* **SHORT EXERCISE**
Reproduce the material below, changing every "Email" to "E-mail" and leaving everything else as it is.

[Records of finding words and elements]
------------------------------------------------

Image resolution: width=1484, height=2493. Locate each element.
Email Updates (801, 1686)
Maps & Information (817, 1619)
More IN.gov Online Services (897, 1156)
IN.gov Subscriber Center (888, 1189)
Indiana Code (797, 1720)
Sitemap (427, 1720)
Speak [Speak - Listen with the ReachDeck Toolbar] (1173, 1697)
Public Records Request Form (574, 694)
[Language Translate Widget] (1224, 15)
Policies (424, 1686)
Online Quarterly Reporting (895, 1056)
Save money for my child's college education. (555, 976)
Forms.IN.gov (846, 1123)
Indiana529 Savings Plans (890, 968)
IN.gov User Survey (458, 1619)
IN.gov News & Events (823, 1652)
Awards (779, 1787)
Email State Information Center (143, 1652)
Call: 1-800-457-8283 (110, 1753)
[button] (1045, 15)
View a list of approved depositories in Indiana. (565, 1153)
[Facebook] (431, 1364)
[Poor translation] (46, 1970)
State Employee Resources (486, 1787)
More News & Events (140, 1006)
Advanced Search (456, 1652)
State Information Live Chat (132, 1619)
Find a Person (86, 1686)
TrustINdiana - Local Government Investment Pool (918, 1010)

------------------------------------------------

* **SOLUTION FOR THIS EXERCISE**
Image resolution: width=1484, height=2493. Locate each element.
E-mail Updates (801, 1686)
Maps & Information (817, 1619)
More IN.gov Online Services (897, 1156)
IN.gov Subscriber Center (888, 1189)
Indiana Code (797, 1720)
Sitemap (427, 1720)
Speak [Speak - Listen with the ReachDeck Toolbar] (1173, 1697)
Public Records Request Form (574, 694)
[Language Translate Widget] (1224, 15)
Policies (424, 1686)
Online Quarterly Reporting (895, 1056)
Save money for my child's college education. (555, 976)
Forms.IN.gov (846, 1123)
Indiana529 Savings Plans (890, 968)
IN.gov User Survey (458, 1619)
IN.gov News & Events (823, 1652)
Awards (779, 1787)
E-mail State Information Center (143, 1652)
Call: 1-800-457-8283 (110, 1753)
[button] (1045, 15)
View a list of approved depositories in Indiana. (565, 1153)
[Facebook] (431, 1364)
[Poor translation] (46, 1970)
State Employee Resources (486, 1787)
More News & Events (140, 1006)
Advanced Search (456, 1652)
State Information Live Chat (132, 1619)
Find a Person (86, 1686)
TrustINdiana - Local Government Investment Pool (918, 1010)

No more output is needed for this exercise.